I am writing my first GNU MathProg (AMPL) program to find the minimum switch (vertex) count instances of a HyperX topology (graph) for a given radix, number of hosts, and bisection bandwidth. This is a simple first program because all of the equations have been described in the following paper: http://cal.snu.ac.kr/files/2009.sc.hyperx.pdf
I have read the specification and example programs, but I am stuck on a very simple syntax error. I need to have the following two variables: L, the number of dimensions in the network, and an array S of length L, where each element of S is the number of switches in each dimension. In my MathProg program, I express this as:
var L >= 1, integer;
var S{1 .. L} >= 2, integer;
However, when I run $ glpsol --check --math hyperx.mod, I get the following error:
hyperx.mod:28: operand following .. has invalid type
Context: ...isec ; param radix ; var L >= 1 , integer ; var S { 1 .. L }
If anybody can help explain how I should properly express this relationship, I will be grateful. Also, I am including the entire program I have written for reference and extra help. I expect there to be many syntax errors in my program, but until I fix the first one, I have no way of finding the rest.
/*
* A MathProg linear program to find an optimal HyperX topology of a
* given network size, switch radix, and bisection bandwidth.

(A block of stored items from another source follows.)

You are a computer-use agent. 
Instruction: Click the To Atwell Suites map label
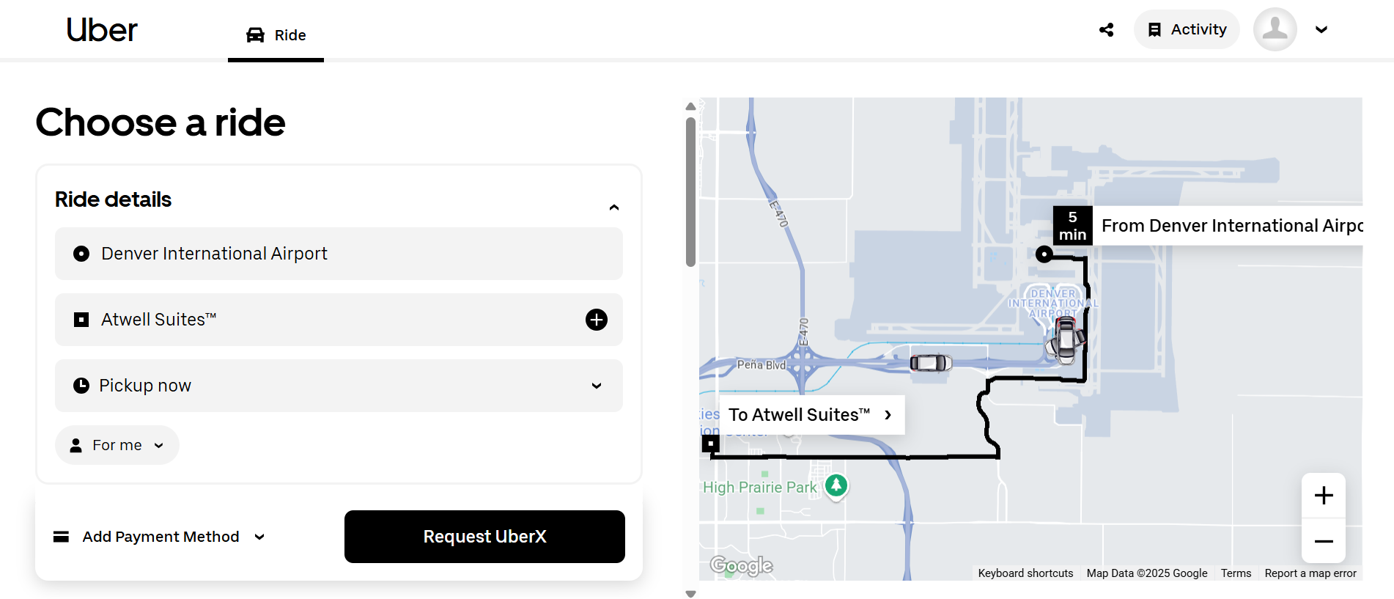coord(810,415)
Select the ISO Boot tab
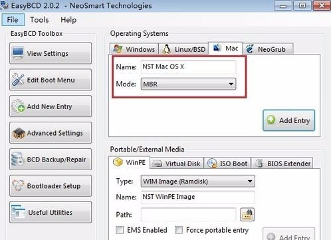Screen dimensions: 331x240 (x=227, y=164)
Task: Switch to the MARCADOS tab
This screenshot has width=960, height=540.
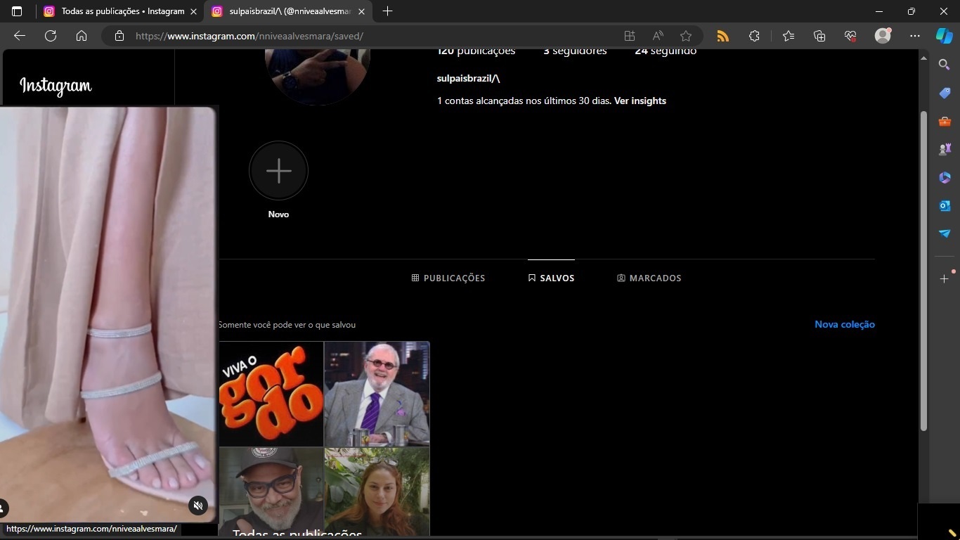Action: click(x=649, y=278)
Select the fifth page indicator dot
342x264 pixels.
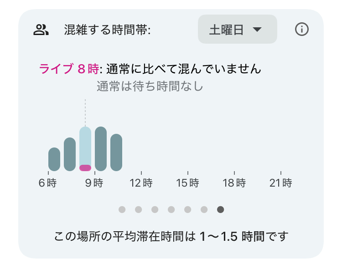(x=187, y=209)
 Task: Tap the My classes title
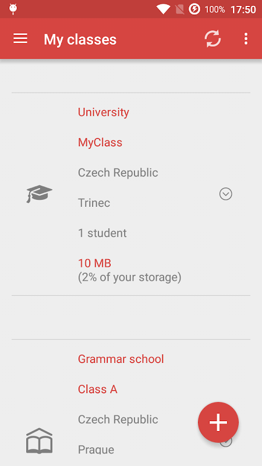point(80,39)
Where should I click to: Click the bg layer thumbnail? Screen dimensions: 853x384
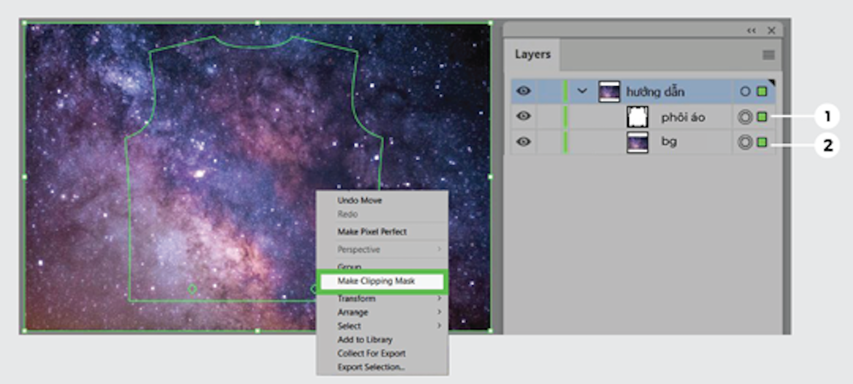(x=637, y=142)
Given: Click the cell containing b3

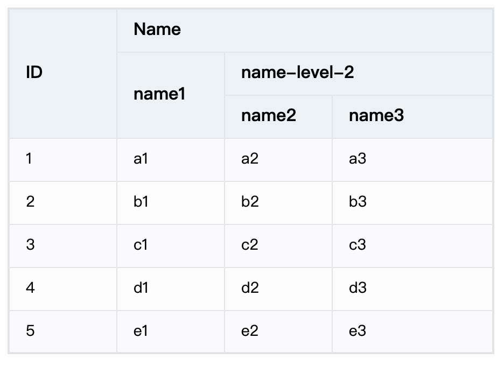Looking at the screenshot, I should 358,202.
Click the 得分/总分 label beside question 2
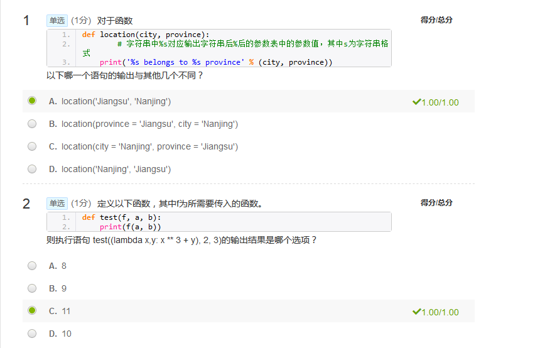The width and height of the screenshot is (545, 348). tap(436, 203)
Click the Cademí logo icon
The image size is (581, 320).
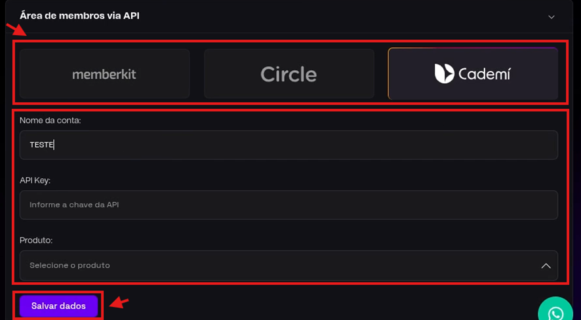444,73
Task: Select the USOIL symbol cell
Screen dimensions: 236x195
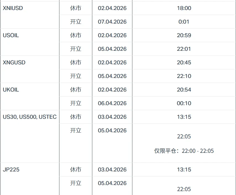Action: pyautogui.click(x=11, y=35)
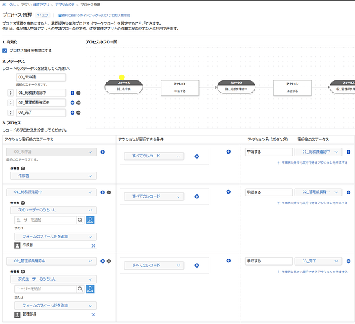Screen dimensions: 355x324
Task: Open the user picker icon under 01_総務課確認中 assignee
Action: coord(90,220)
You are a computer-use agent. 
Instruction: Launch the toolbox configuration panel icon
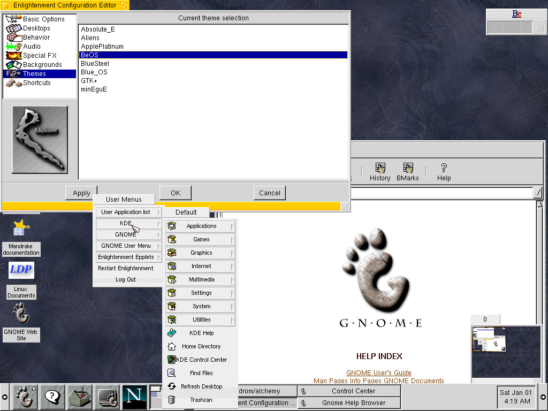pyautogui.click(x=80, y=397)
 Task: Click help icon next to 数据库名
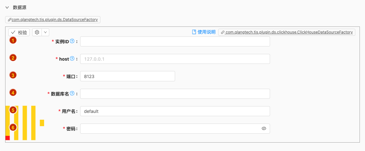[x=72, y=94]
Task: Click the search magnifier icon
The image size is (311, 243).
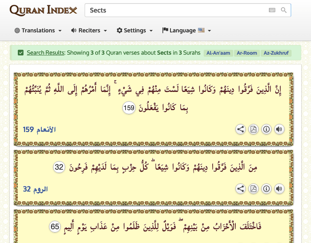Action: click(284, 11)
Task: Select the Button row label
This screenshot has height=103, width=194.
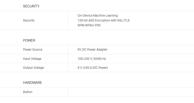Action: click(x=27, y=92)
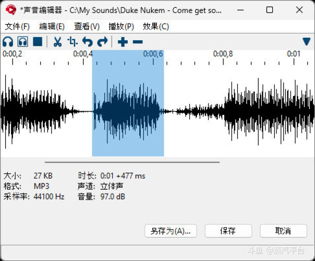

Optimal
* is simplistically defined as minimum switch count network.
*
* A HyperX topology is a multi-dimensional network (graph) where, in
* each dimension, the switches are fully connected. Every switch
* (vertex) is a point in an L-dimensional integer lattic. Each switch
* is identified by a multi-index I = (I_1, ..., I_L) where 0 <= I_k <
* S_k for each k = 1..L, where S_k is the number of switches in each
* dimension. A switch connects to all others whose multi-index is the
* same in all but one coordinate.
*/
/* Network size in number of hosts. */
param hosts;
/* Desired bisection bandwidth. */
param bisec;
/* Maximum switch radix. */
param radix;
/* The number of dimensions in the HyperX. */
var L >= 1, integer;
/* The number of switches in each dimension. */
var S{1 .. L} >= 2, integer;
/*
* Relative bandwidth of the dimension, i.e., the number of links in a
* given dimension.
*/
var K{1 .. L} >= 1, integer;
/* The number Terminals (hosts) per switch */
var T >= 1, integer;
/* Minimize the total number of switches. */
minimize cost: prod{i in 1..L} S[i];
/* The total number of links must be less than the switch radix. */
s.t. Radix: T + sum{i in 1..L} K[i] * (S[i] - 1) <= radix;
/* There must be enough hosts in the network. */
s.t. Hosts: T * prod{i in 1..L} S[i] >= hosts;
/* There must be enough bandwidth. */
s.t. Bandwidth: min{K[i]*S[i]} / (2 * T) >= bisec;
/* The order of the dimensions doesn't matter, so constrain them */
s.t. SwitchDimen: forall{i in 1..(L-1)} S[i] <= S[i+1];
/*
* Bisection bandwidth depends on the smallest S_i * K_i, so we know
* that the smallest switch count dimension needs the most links.
*/
s.t. LinkDimen: forall{i in 1..(L-1)} K[i] >= K[i+1];
# TODO: I would like to constrain the search such that the number of
# terminals, T, is bounded to T >= (hosts / O), where O is the switch
# count of the smallest switch count topology discovered so far, but I
# don't know how to do this.
/* Data section */
data;
param hosts := 32
param bisec := 0.5
param radix := 64
end;
Fixed number of variables in a problem is a common assumption in solvers and algebraic modelling languages including AMPL/MathProg. Therefore you can only use constant expressions, in particular parameters, not variables in indexing expressions. One possible solution is to make L a parameter, resolve your problem for different values of L and select the one that gives the best objective value. This can be done with a simple AMPL script.